* **What you will do**
Copy the items below word for word, from the first line up to and including the line with "click(49, 174)".

--

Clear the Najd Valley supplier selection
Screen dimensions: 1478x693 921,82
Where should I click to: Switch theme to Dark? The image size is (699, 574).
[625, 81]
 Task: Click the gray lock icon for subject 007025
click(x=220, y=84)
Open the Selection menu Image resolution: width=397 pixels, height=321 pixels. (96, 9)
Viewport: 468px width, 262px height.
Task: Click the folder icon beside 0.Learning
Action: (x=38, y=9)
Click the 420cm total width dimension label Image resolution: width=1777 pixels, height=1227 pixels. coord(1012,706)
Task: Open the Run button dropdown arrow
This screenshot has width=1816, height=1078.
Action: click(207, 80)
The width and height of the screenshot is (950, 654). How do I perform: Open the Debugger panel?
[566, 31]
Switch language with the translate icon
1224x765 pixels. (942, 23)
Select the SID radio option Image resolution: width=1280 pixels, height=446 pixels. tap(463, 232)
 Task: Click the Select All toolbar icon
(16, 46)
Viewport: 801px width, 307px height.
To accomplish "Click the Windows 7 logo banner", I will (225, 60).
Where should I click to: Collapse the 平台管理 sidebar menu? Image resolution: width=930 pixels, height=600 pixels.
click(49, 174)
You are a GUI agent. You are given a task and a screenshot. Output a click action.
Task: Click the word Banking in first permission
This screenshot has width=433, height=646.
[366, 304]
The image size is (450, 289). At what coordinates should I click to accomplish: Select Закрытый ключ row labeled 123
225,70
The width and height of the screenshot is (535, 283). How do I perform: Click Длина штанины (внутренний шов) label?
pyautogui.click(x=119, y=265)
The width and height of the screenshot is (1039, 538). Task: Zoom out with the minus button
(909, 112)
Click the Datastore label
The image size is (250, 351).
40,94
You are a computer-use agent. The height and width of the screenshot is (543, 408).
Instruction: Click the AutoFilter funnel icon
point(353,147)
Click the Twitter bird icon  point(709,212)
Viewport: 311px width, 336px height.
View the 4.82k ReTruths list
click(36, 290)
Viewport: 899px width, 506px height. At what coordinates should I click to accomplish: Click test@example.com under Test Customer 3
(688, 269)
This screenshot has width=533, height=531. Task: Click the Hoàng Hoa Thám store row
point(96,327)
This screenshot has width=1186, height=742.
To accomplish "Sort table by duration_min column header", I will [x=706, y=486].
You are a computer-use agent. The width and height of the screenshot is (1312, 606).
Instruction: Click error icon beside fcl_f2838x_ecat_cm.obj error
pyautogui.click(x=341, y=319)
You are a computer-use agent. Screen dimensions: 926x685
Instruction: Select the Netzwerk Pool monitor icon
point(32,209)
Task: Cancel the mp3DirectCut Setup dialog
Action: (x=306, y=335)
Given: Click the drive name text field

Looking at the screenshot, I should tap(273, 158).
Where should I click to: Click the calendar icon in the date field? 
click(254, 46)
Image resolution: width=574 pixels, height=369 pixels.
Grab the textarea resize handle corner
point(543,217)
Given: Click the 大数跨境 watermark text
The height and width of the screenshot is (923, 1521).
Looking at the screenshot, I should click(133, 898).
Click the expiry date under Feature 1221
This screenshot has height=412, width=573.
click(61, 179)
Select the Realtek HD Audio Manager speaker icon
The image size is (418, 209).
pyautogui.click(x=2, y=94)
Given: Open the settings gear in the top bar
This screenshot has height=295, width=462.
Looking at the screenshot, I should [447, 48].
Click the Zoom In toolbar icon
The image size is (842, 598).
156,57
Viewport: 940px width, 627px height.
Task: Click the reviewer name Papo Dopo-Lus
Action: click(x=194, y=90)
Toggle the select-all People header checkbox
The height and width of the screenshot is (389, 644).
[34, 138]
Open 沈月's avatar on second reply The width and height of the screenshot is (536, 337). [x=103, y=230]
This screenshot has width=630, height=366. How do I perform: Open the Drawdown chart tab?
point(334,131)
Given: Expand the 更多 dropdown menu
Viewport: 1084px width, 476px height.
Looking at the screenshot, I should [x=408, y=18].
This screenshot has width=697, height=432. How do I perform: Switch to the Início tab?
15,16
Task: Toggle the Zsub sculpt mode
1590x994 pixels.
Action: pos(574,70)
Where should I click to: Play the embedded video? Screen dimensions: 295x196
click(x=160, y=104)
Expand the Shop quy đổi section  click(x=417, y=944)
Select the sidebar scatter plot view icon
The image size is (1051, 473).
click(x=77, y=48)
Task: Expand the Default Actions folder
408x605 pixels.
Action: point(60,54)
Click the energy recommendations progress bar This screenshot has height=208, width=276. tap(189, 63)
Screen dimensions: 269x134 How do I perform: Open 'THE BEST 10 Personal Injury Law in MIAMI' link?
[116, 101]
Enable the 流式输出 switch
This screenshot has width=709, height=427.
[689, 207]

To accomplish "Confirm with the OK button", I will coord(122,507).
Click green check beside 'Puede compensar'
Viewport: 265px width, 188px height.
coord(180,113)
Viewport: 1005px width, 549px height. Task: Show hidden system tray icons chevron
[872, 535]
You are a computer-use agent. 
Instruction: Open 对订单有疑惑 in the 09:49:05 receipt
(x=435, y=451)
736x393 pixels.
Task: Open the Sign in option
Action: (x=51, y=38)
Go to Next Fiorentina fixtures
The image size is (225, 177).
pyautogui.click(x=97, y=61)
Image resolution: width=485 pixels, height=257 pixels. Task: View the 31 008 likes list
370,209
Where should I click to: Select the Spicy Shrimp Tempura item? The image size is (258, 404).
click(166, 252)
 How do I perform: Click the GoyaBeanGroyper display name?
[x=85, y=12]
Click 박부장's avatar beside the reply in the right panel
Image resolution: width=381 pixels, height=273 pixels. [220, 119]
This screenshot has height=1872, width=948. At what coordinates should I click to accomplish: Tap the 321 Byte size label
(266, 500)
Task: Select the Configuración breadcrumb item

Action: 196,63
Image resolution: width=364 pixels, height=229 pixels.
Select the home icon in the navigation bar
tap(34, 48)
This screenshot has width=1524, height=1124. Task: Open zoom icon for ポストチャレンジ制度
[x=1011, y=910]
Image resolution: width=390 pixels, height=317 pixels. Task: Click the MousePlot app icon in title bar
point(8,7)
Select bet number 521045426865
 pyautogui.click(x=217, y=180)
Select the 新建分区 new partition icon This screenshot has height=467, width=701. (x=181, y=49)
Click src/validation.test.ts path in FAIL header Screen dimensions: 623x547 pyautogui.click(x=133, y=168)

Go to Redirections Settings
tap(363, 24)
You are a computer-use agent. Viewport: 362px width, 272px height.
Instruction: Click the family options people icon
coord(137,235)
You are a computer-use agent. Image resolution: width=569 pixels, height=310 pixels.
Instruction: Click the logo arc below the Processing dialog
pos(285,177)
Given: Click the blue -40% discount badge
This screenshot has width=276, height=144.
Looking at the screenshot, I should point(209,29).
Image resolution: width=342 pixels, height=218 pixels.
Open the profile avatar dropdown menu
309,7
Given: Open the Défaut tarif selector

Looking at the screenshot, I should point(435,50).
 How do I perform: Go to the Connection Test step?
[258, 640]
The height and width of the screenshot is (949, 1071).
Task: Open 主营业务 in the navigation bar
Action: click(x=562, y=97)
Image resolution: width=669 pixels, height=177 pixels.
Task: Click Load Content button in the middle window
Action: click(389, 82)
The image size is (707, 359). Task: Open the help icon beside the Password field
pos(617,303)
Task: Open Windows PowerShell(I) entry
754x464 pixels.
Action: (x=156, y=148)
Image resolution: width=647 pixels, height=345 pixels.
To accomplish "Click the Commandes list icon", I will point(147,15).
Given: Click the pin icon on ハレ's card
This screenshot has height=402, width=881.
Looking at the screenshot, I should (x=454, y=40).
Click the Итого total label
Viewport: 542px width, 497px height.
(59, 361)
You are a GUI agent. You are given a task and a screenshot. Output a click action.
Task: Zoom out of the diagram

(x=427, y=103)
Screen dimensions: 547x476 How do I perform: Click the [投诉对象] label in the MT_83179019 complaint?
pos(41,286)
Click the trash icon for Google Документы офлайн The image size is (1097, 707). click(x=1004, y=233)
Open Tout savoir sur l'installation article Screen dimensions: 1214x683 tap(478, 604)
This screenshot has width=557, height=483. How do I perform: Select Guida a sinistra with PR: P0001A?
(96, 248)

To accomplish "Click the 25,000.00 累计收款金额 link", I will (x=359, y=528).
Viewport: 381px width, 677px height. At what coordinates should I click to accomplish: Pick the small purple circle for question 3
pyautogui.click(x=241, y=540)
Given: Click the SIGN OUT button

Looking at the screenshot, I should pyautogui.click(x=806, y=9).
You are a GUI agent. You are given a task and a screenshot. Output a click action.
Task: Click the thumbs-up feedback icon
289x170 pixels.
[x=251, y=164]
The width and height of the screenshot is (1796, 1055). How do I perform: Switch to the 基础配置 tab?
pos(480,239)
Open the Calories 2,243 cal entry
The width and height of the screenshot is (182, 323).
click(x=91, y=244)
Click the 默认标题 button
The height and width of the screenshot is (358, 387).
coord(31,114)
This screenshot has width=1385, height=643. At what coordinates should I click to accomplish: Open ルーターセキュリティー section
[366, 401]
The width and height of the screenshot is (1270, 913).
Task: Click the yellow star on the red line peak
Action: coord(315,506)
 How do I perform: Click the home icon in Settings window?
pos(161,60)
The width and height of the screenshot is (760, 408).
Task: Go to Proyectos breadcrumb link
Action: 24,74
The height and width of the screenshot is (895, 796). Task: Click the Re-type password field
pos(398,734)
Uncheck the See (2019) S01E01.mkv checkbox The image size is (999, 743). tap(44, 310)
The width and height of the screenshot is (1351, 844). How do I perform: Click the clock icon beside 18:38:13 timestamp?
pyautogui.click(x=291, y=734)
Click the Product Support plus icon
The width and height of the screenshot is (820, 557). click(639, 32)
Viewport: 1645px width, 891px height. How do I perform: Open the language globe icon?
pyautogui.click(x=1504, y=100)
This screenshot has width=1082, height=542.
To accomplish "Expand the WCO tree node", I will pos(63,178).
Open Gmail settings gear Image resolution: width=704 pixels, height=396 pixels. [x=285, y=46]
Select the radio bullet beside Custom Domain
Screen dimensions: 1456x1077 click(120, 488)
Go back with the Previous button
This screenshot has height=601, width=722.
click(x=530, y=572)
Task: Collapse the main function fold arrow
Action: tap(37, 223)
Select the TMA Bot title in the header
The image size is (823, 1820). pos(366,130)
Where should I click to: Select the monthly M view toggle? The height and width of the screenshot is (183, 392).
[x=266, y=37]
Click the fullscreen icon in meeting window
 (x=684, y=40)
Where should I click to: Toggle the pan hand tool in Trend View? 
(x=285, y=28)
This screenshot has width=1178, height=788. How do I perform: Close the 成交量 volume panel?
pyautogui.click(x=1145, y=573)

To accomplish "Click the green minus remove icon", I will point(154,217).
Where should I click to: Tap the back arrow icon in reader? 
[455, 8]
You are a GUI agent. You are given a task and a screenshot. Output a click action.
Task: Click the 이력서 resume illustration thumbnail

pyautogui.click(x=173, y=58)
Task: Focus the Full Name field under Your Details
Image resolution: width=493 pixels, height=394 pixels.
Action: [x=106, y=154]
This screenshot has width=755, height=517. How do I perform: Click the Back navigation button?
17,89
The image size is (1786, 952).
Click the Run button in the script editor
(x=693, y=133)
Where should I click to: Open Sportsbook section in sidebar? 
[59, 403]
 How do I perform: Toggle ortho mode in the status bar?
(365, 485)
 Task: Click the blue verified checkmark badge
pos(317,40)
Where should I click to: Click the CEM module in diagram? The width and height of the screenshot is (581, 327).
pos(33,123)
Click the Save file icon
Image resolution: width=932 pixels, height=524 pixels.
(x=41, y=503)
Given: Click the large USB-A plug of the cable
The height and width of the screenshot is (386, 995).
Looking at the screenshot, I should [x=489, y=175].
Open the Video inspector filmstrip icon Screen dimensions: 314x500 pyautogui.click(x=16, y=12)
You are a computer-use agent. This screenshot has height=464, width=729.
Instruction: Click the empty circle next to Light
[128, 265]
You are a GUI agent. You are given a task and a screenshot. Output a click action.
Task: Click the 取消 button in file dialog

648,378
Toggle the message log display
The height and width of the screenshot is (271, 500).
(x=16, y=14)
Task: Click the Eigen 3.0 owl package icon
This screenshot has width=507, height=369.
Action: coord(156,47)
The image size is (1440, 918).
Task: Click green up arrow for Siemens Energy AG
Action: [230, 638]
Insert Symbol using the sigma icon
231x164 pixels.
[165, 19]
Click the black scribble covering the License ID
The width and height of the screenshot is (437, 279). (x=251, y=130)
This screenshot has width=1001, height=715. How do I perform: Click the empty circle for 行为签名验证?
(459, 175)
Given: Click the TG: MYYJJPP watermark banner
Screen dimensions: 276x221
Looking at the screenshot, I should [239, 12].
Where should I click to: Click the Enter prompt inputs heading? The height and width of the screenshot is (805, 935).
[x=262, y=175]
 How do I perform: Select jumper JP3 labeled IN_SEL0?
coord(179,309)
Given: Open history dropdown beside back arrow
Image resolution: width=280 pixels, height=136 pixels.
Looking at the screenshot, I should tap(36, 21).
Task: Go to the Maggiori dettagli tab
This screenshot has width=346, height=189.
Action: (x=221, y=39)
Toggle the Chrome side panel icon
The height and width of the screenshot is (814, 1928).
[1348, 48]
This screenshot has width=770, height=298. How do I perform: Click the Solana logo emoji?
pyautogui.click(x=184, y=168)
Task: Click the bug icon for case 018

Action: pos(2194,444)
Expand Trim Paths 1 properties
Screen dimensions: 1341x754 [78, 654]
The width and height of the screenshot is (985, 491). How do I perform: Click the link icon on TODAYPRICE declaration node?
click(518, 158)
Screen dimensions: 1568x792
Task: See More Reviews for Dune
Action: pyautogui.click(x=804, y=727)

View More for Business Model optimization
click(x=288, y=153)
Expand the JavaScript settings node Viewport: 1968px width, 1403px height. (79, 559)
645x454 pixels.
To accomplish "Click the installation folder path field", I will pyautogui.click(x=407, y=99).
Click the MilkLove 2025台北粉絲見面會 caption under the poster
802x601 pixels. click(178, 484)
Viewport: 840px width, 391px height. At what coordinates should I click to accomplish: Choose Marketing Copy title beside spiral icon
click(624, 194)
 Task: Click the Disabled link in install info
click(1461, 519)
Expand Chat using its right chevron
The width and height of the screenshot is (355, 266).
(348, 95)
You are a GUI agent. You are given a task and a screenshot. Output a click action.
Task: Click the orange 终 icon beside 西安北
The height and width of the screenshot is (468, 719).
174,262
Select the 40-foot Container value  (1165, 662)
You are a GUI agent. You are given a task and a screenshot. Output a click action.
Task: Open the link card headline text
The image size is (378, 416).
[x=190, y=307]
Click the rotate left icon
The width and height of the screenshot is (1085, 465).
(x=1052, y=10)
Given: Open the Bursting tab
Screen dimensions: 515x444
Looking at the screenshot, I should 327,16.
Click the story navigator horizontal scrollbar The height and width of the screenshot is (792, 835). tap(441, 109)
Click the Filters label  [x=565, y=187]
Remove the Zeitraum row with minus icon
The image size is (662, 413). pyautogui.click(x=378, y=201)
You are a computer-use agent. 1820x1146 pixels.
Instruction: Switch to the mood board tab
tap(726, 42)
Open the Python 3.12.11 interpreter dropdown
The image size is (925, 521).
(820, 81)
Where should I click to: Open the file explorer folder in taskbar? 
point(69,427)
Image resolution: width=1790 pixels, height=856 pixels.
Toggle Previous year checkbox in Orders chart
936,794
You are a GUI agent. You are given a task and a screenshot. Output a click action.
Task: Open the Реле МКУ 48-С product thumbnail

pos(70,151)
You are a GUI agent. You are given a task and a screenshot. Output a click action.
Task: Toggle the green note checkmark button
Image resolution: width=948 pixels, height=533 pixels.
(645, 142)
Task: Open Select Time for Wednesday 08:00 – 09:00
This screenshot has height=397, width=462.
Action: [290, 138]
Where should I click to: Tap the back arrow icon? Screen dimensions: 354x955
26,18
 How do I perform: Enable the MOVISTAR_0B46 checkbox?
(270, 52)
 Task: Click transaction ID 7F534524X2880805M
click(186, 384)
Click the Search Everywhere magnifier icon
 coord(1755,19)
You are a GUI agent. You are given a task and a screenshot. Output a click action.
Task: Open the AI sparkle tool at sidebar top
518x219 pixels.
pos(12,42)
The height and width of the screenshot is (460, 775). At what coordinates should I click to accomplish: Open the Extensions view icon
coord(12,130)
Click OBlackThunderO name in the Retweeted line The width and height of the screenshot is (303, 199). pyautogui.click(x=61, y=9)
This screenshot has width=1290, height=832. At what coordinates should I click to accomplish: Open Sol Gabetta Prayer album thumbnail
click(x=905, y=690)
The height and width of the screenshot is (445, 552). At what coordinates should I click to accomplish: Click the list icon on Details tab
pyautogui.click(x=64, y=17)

--

* **Full solution**
Clear the Najd Valley supplier selection
Screen dimensions: 1478x693 921,82
Where should I click to: Switch theme to Dark? The image size is (699, 574).
[625, 81]
 Task: Click the gray lock icon for subject 007025
click(x=220, y=84)
Open the Selection menu Image resolution: width=397 pixels, height=321 pixels. (96, 9)
Viewport: 468px width, 262px height.
Task: Click the folder icon beside 0.Learning
Action: (x=38, y=9)
Click the 420cm total width dimension label Image resolution: width=1777 pixels, height=1227 pixels. coord(1012,706)
Task: Open the Run button dropdown arrow
This screenshot has width=1816, height=1078.
Action: click(207, 80)
The width and height of the screenshot is (950, 654). How do I perform: Open the Debugger panel?
[566, 31]
Switch language with the translate icon
1224x765 pixels. (942, 23)
Select the SID radio option Image resolution: width=1280 pixels, height=446 pixels. tap(463, 232)
 Task: Click the Select All toolbar icon
(16, 46)
Viewport: 801px width, 307px height.
To accomplish "Click the Windows 7 logo banner", I will (225, 60).
Where should I click to: Collapse the 平台管理 sidebar menu? Image resolution: width=930 pixels, height=600 pixels.
click(49, 174)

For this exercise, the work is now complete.